Shaurya the Sumobot
Overview
Designing a self-driving sumobot is ultimately a problem of making the most of very limited data. The arena is small, the crowded space provides noisy data, and every twitch in the seeking algorithm results in lost ground.
With only two ultrasonic sensors, a handful of limit switches, and a compact 3D-printed chassis, I set out to build a robot that could ruthlessly optimize every variable. The severely limited scope of the competition left no room for shortcuts or tricks, the only way I would win this is by nailing my fundamentals.

Dual‑Angle Object Detection
Ultrasonics measure distance but not direction; once the opponent moves even slightly off‑axis, the echoes degrade, lag, or vanish.

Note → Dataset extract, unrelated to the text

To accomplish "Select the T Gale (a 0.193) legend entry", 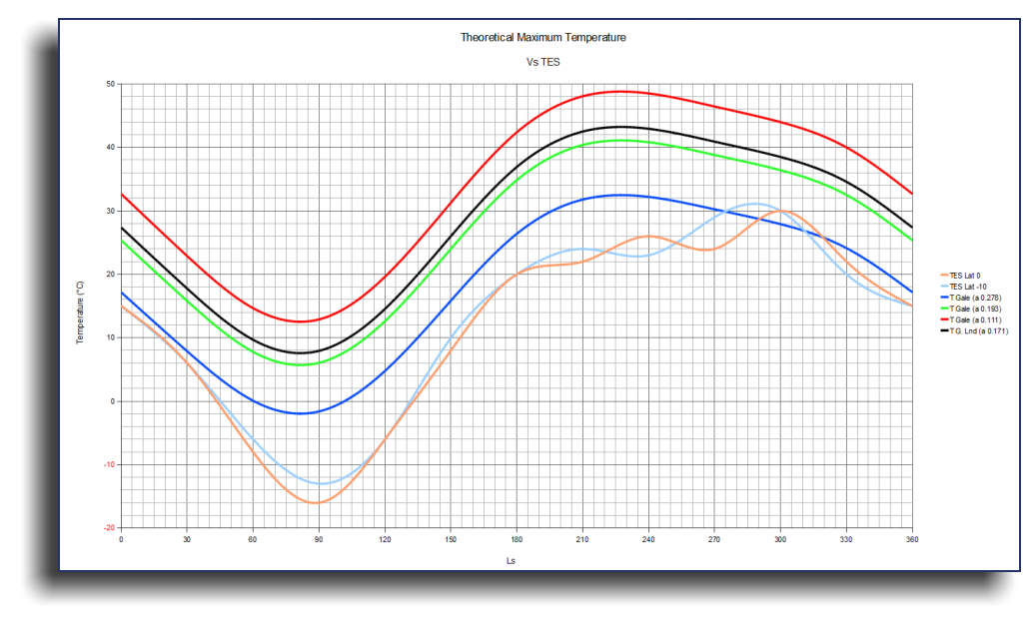I will (975, 308).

This could be the difference between real-time homing and spinning in circles trying to find the enemy bot.
To fix this, Shaurya uses two sensors angled apart, creating overlapping fields of detection that together form a coarse but effective 2D picture. When both sensors pick up a target, the robot drives forward with confidence; if only one sees something, it pivots sharply toward that direction. This fusion turns two low‑quality signals into one reliable directional cue. The bot behaves decisively because it not only knows how far the opponent is, but also where they are.

Sneak 100
Ultrasonic data can be noisy and unreliable, so why not use it to my advantage? Opponents’ sensors emit sound waves in only one direction, and flat surfaces reflect that noise in exactly one direction. Shaurya’s front ramp was designed to exploit this by flying straight over the enemy’s head, literally. By deflecting the wave off an angled plane, incoming ultrasonic pulses are deflected to the ceiling instead of returning to the opponent. This dramatically weakens the echo signature the enemy receives, making Shaurya significantly harder to lock onto—roughly a 30% reduction in detection reliability based on measured response distances during testing.

The geometry serves a dual purpose however. While it passively degrades the opponent’s sensing accuracy, it still behaves like a proper sumobot wedge by lifting and redirecting forces during collisions. This means Shaurya can still keep the sumo in sumobot without sacrificing its ability to stay hidden. The result is a robot that not only sees its opponent more reliably, but is itself substantially harder to detect, a strategic edge created through simple physics rather than additional electronics.

Aggressive Action > Cautious Inaction
At the heart of the robot is a control loop designed to act first and refine later. Instead of hoping for perfect sensor agreement, Shaurya commits to movement based on the strongest available cue: forward pressure when the opponent appears centered, lateral pressure when one sensor dominates, and rapid reacquisition turns when visibility drops. Timeouts and non‑blocking sensor reads prevent lockups and ensure decisions are made at a high frequency. The philosophy is simple: continuous action beats cautious waiting. By tying every motion to a directional hypothesis, rather than random searching or slow verification steps, the robot becomes difficult to evade and quick to exploit openings. In a contest measured in seconds, this constant forward intent becomes a competitive advantage in itself.